It should have come as no surprise when ground zero of the gay marriage debate shifted from Massachusetts to San Francisco. For there, in open defiance of California state law, Mayor Gavin Newsom lifted a ban on same-sex marriages on the grounds that homosexuals have the right to wed under the state’s equal protection clause. Thus, long lines formed as gays and lesbians waited for their marriage licenses. Some marriages were even performed on the spot. (No waiting!)
Of course, the phrase “equal protection” conjures up the 14th amendment (1868), that was drafted primarily to ensure that the newly freed slaves would not have their rights denied by any state government. But, if this was the first good intention, the proverbial road to Hell was soon to be paved.
However noble a cause manumission and the granting of full citizenship to the former slaves and their descendants may have been, (the slaves were actually freed by 1865’s 13th amendment) from this point on, the notion that the all-powerful Federal government was the grantor of rights (as opposed to, say, God) was forever enshrined in the American consciousness.
Please take a moment to reflect on this sea change: Previous constitutional provisions were all about protecting the people from the government taking away their rights.
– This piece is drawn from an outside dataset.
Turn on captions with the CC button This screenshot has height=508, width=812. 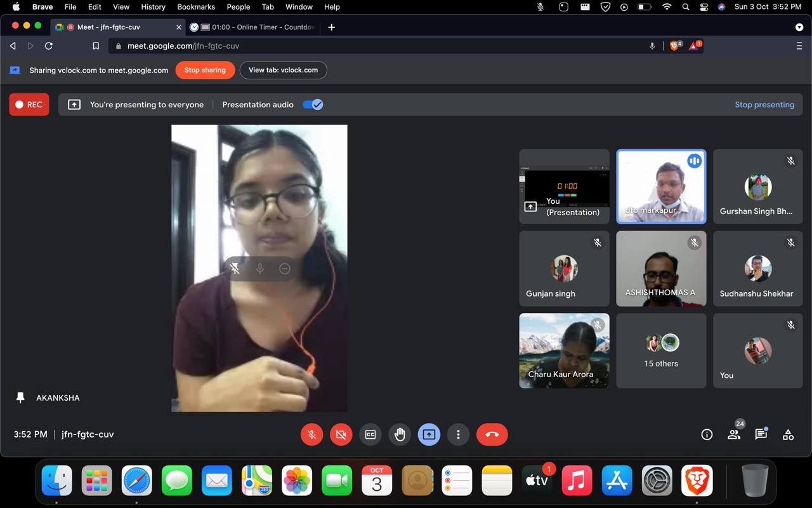click(x=370, y=434)
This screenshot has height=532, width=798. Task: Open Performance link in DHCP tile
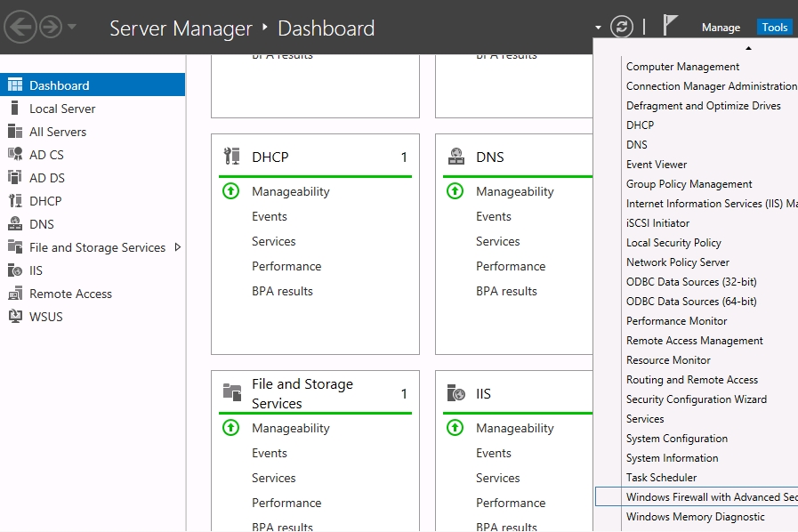(286, 266)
But with the 13th and especially the 14th amendments, the focus would change for all time. We can speculate on what might have happened if the South had been allowed to secede, and Lincoln’s mad Federal power grab had never occurred. With a continuing philosophy of limited Federal government, perhaps there would have been no income tax, and possibly some costly wars could have been avoided. Instead, we are now—all of us—slaves to the Federal leviathan.
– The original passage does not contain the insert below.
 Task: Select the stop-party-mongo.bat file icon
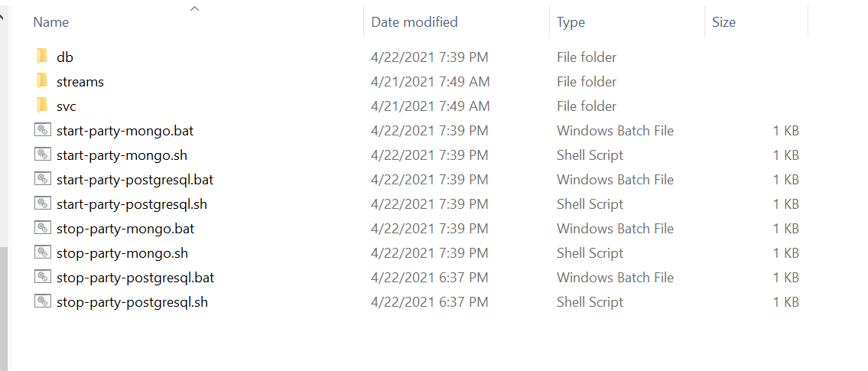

With expansion of federally-granted rights, such as women’s right to vote (1920), came the first of many misguided efforts by the Feds to make us better people. The 18th amendment (1919) was to save us all from demon rum, but instead catalyzed organized crime. And what baby boomer can forget the Department of Agriculture’s campaigns in the 1950’s and early 1960’s that urged us to eat gobs of meat, along with four glasses a day of whole milk, to improve our health?
All was quiet on the rights scene until the early 1960’s. The 1964 Civil Rights Act undoubtedly corrected some wrongs, but soon morphed into clearly discriminatory affirmative action policies. This was exactly the time when the legislators could have and should have stepped up. But they didn’t. Thus, the floodgates were opened all the way. At this point, nearly everyone (except White, heterosexual Christian males) could pursue their claim as a victim. And pursue them they did, giving birth to that most pernicious concept—political correctness, whereby everyone now has to walk on eggs to avoid giving offense.
Along the way, of course, a strangely flexible right to privacy was discovered, that is so profound that it somehow allows an inalienable right to abortion, but is simultaneously so weak that it has no provision to allow a citizen to opt out of the avalanche of junk mail he receives.
How odd that in the endless pursuit of “rights” we have forfeited free speech and the very right to life itself. By comparison, the expansion of gay rights is really small potatoes.
But, here’s the best part: There’s no turning back! After our country’s basic philosophy was redefined following the Civil War, with the exception of the internment of Japanese-Americans during WWII, rights of otherwise innocent Americans have never been taken away.
It seems as if we are all the victims of the faux Chinese curse: “May you live in interesting times.”